### TEXTE FOURNI

****

Six mois. C’est tout ce qui nous sépare du plus grand événement sportif de la planète. Le jeudi 11 juin 2026, le ballon roulera enfin sur les pelouses nord-américaines pour une Coupe du monde qui promet de redéfinir l’histoire du football mondial. Et cette fois, tout change vraiment.
Un format inédit qui bouleverse les codes
Fini le Mondial à 32 équipes que nous connaissions depuis 1998. La FIFA passe à 48 nations qualifiées, réparties en douze groupes de quatre. Une révolution qui modifie profondément la physionomie de la compétition. Les huit meilleurs troisièmes accéderont aux seizièmes de finale, créant ainsi des possibilités inédites pour les outsiders et les petites nations.
Curazao, par exemple, devient le plus petit pays jamais qualifié pour une phase finale de Coupe du monde. Cette île caribéenne de 150 000 habitants va défier l’Allemagne, l’Équateur et la Côte d’Ivoire dans le groupe E. Improbable ? Oui. Impossible ? Plus maintenant, justement grâce à ce nouveau format qui offre plus de chances aux audacieux.
Le tournoi se déroulera du 11 juin au 19 juillet 2026, soit un retour au calendrier estival traditionnel après l’exception qatarie de novembre-décembre 2022. Trois pays hôtes se partageront l’organisation : les États-Unis avec onze villes (Atlanta, Boston, Dallas, Houston, Kansas City, Los Angeles, Miami, New York-New Jersey, Philadelphie, San Francisco, Seattle), le Mexique avec trois villes (Guadalajara, Mexico, Monterrey), et le Canada avec deux villes (Toronto, Vancouver).
Un défi logistique monumental. Les équipes devront composer avec des distances folles entre les stades, des fuseaux horaires différents, et des climats variés. Certaines rencontres se joueront sous une chaleur écrasante au Texas ou en Floride, d’autres dans la fraîcheur de Vancouver ou de Seattle. Cette dimension géographique ajoutera un paramètre stratégique crucial.
L’Espagne arrive en conquérante absolue
Si le tournoi débutait aujourd’hui, l’Espagne serait le favori numéro un. Les champions d’Europe en titre ont tout simplement écrasé l’Euro 2024 avec un football flamboyant, offensif et terriblement efficace. Luis de la Fuente a bâti une machine qui fait trembler toute l’Europe.

****

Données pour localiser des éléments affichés
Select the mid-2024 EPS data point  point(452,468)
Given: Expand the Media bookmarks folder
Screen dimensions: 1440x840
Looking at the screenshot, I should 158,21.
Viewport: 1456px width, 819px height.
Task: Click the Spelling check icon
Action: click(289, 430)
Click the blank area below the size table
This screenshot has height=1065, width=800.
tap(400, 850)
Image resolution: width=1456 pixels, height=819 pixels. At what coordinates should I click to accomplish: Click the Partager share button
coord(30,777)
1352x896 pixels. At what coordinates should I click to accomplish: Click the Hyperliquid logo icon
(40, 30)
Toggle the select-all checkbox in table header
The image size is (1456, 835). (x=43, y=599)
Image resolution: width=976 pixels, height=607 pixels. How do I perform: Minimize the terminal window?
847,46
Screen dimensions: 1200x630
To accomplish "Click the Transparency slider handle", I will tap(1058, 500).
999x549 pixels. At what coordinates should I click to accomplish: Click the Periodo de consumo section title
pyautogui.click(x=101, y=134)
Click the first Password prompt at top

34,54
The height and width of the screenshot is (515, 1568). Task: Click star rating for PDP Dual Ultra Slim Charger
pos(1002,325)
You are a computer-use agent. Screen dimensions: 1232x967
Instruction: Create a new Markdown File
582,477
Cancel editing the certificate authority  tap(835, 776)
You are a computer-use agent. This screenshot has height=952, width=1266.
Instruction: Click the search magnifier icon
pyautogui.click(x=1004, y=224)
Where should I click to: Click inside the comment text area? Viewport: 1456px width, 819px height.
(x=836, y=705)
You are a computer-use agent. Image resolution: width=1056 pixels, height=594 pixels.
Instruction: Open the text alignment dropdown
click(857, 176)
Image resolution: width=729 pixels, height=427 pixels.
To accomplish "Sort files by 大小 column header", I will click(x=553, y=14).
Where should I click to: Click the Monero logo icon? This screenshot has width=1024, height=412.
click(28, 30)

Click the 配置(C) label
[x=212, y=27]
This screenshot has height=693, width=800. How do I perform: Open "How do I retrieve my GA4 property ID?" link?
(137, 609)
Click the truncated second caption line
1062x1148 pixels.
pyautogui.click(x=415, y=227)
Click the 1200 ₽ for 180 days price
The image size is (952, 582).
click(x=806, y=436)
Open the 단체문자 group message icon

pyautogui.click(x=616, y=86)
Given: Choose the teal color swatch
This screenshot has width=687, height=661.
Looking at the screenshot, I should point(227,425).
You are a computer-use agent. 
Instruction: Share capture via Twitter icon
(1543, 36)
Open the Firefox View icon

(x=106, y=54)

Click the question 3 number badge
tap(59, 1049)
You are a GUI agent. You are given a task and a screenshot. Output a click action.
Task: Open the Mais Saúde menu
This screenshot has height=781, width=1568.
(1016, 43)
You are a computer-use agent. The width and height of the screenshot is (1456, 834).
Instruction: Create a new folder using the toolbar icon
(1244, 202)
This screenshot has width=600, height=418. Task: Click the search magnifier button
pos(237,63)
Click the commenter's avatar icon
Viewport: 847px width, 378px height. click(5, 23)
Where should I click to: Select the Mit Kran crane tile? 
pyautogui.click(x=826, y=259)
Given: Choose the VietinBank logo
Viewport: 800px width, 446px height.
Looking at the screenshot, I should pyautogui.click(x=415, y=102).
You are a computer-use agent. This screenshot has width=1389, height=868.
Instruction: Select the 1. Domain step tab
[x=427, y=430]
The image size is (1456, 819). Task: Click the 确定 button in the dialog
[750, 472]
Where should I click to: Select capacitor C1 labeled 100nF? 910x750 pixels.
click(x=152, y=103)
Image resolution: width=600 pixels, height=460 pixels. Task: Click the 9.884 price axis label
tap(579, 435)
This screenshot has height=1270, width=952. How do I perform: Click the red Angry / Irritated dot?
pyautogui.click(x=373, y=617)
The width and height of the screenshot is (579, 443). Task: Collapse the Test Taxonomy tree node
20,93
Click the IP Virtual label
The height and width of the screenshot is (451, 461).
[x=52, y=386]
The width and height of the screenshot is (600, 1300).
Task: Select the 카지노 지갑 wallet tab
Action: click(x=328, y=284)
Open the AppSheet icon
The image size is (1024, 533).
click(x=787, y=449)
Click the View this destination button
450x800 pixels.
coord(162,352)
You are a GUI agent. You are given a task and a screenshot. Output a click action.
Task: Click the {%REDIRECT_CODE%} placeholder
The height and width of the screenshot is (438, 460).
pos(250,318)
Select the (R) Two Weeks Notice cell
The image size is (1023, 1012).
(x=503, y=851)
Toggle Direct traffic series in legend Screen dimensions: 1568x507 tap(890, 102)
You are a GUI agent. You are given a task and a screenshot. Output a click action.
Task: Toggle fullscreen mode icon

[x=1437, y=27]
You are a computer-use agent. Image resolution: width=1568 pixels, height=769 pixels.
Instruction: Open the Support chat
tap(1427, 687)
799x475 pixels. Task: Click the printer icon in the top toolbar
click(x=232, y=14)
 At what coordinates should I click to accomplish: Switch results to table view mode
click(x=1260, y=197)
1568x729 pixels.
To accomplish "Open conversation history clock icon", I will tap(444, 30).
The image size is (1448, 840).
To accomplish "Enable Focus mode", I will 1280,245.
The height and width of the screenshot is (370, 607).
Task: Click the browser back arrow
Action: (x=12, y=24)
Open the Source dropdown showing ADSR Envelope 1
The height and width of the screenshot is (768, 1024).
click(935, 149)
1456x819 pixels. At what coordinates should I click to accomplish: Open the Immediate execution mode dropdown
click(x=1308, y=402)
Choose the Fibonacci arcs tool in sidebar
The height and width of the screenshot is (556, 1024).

****

### TÂCHES À RÉALISER
1. Répondez aux questions suivantes à l’aide du texte sur la Coupe du monde 2026.
(a) Combien de nations seront qualifiées pour le tournoi ?
(b) Combien d’habitants compte Curazao ?
(c) Quelles villes canadiennes accueilleront des matchs ?
2. Rédigez la suite du texte sur la Coupe du monde 2026 en reprenant après sa dernière phrase.
Ces données ne sont pas nécessaires.

### RÉPONSES
1.
(a) 48 nations.
(b) 150 000 habitants.
(c) Toronto et Vancouver.

2.
Lamine Yamal et Nico Williams forment l’une des meilleures paires d’ailiers au monde. Le prodige barcelonais, qui aura 19 ans pendant le Mondial, arrive en pleine maturité physique et technique. Sa vitesse, sa créativité et son audace en font déjà un candidat au statut de star planétaire du tournoi. Williams, de son côté, apporte puissance et percussion depuis l’autre côté du terrain.
Au milieu de terrain, la Roja possède une richesse de talents presque embarrassante. Rodri, récemment blessé mais attendu pour le Mondial, reste le métronome. Pedri, Martín Zubimendi, Fabián Ruiz, Gavi : chacun offre quelque chose de différent. L’équilibre entre conservation du ballon et créativité offensive est parfaitement maîtrisé. Mikel Merino s’est même imposé comme un faux numéro 9 révolutionnaire, capable de dérouter n’importe quelle défense.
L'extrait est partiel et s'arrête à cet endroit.